Martina estendeu um papel para a presidente onde estavam digitados alguns parágrafos. Ao pegar o papel da mão da ruiva, Victoria percebeu um anel de diamantes em sua mão direita.

A ruiva continuou.

― Você tem que estar ciente que em acidentes aéreos a aeronáutica conduz a investigação e eu, como diretora de segurança irei ser o ponto focal aqui na BRASFLY como investigadora interna e acompanharei junto a eles. Você só precisa formalizar oficialmente com uma carta. Haverá total sigilo na investigação, o que significa que iremos investigar internamente e o ministério público e a polícia não terão acesso a não ser que peçam por meio de decisão judicial, certo?

Se tinha algo que Victoria não dominava era segurança e muito menos acidentes, pois nenhum avião tinha caído antes.

― Estou de acordo.
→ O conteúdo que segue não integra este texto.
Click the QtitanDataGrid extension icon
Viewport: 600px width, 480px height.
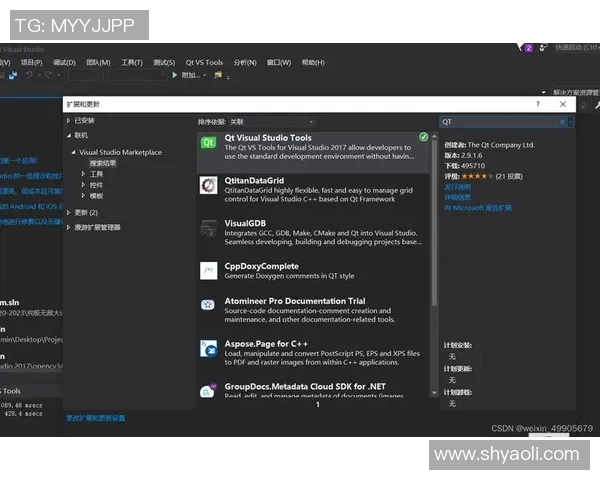[208, 185]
Confio em você. Pode conduzir a investigação e me inclua em tudo.

― Com certeza, você será incluída em tudo. Acho que já está na hora de ir. Vamos?

Vanessa as esperava na entrada do escritório e se assustou com a abertura brusca da porta, disfarçando e as acompanhando até o elevador. Victoria se sentiu estranhamente desconfortável na presença das duas. Um SUV preto as esperava na entrada do prédio.

Ela entrou no carro e sentiu o ar condicionado no último nível e o banco de couro gelado em sua pele. Algo dentro dela dizia que algo não estava certo. Estava certa que sentia atração por Vanessa e Martina ali a fazia revirar os sentimentos. O ideal seria estar casada com um homem e não ter de se preocupar com as contravenções da sociedade e de sua família.

A ruiva e as duas morenas seguiam silenciosas na parte de trás da SUV. Martina olhava meditativa pela janela o movimento da Via Binário Porto respirando pausadamente. Tendo repousado suas mãos sobre as pernas deixou a vista seu anel de diamantes, que chamou também atenção de Vanessa.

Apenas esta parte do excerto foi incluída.